Here in Wyoming, blue and ruffed grouse season is the first of our grouse seasons to open. They are wonderful birds to hunt, although blues can be a bit stupid if they haven't been pressured before ( not much of a problem where i hunt). Bird numbers close to home are a bit dismal again, but anytime spent afield behind a dog is good. I thought that a few of my Nodak friends would like to see something new, so here are the photos:


----------



## Duckslayer100 (Apr 7, 2004)

Nothing against sharptails, but I would take one ruffed grouse over 100 sharpies any day of the week. 
That pic makes my mouth water... :beer:


----------



## kingcanada (Sep 19, 2009)

I haven't gone for ruffed grouse yet, just those blues. A reasonable tip on two coveys will have me looking for the ruffies this weekend, they are a rare treat in these parts.


----------



## Duckslayer100 (Apr 7, 2004)

Guess I misidentified! I knew one was definitely a spruce, but the other looked like an immature ruff. Oh well, still tastier than sharps!


----------



## drjongy (Oct 13, 2003)

Sharpies need to be cooked within a couple days, and they need to be cooked medium-rare. They are excellent fresh, but as soon as you freeze them or even overcook them a little they start to taste like liver. Exact same for mallards, really shouldn't cook them past medium-rare. This makes a HUGE difference.


----------



## Duckslayer100 (Apr 7, 2004)

drjongy said:


> Sharpies need to be cooked within a couple days, and they need to be cooked medium-rare. They are excellent fresh, but as soon as you freeze them or even overcook them a little they start to taste like liver. Exact same for mallards, really shouldn't cook them past medium-rare. This makes a HUGE difference.

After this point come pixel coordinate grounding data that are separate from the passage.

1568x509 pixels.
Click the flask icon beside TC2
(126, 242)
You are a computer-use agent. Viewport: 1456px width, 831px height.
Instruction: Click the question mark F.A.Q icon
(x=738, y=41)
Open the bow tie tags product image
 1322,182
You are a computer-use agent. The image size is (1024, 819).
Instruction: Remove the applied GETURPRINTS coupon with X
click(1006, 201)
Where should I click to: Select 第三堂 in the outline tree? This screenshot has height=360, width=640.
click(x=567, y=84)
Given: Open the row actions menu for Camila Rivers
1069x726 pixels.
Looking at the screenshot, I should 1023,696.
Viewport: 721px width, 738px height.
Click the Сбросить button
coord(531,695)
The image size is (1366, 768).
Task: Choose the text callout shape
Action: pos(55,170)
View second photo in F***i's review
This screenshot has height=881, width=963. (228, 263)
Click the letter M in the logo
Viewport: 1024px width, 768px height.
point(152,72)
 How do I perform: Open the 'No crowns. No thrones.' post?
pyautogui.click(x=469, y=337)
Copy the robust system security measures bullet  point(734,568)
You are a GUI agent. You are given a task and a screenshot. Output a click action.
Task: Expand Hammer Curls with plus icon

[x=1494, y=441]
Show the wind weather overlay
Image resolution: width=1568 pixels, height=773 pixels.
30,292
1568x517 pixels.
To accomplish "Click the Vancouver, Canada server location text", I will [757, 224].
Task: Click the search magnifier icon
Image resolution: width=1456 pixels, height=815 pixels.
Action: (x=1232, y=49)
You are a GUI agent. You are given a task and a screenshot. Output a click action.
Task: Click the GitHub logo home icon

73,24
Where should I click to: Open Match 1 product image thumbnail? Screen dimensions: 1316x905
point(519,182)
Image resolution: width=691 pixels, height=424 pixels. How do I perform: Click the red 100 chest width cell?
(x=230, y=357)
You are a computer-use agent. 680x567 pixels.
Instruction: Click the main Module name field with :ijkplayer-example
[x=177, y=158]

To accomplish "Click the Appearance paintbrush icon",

Oh no worries there, all my wild game is either medium rare, rare, or slow cooked in a crock pot. I've just never really cared for sharpies. They're like ducks -- dark meat. Lots of marinade and wrapped in bacon, or else made into jerky.


----------



## Dick Monson (Aug 12, 2002)

Great pics. Send more. Good thing you reminded me to take the camera. Tomorrow, tomorrow, you're only a day away! Got the truck loaded, gear packed, lunch in the cooler, and a pup that just tangled with a skunk. :eyeroll: Nothing is going to stop us now.


----------



## MikeyLikesIt (Aug 15, 2010)

Kingcanada,
Curious if your finding the blue grouse down low on the mountian or up high? on the ruff grouse ever find them in the conifers or down low in the aspens? Thanks Mike


----------



## kingcanada (Sep 19, 2009)

I'm finding blues up high, 9500+ feet. We did not get to hunt the ruffies. The forest service saw fit to dig up a culvert in the main road and just closed the road for 10-45 days again rather than put in a temporary so the public can still use the road while the work is done! :******: They seem to forget that they work on the public's money. Sad part is that we were over 40 miles from town and only had a few miles left. Nothing like seeing a " road closed 0 miles ahead sign" :roll: . My cousin got into major coveys of ruffed grouse while hunting elk last weekend. Problem is that it is on the other side of the state and then it is a very long hike in to where you hunt once you get there. Makes for a real long day.
I did go to a great spot for blues yesterday and enjoyed a nice covey rise and some singles work. I took pics and even got some pics of some bighorn sheep. My camera died after that and is not repairable. I hope I can retrieve the pics with a different camera since I do have the memory card. I will post them if the card didn't get scrambled too.


----------



## kingcanada (Sep 19, 2009)

Success, I think. I was able to retrieve the photos on the memory card using a new camera. Here are a couple: grouse & dog pic and the bighorn sheep (sorry, no ram).


----------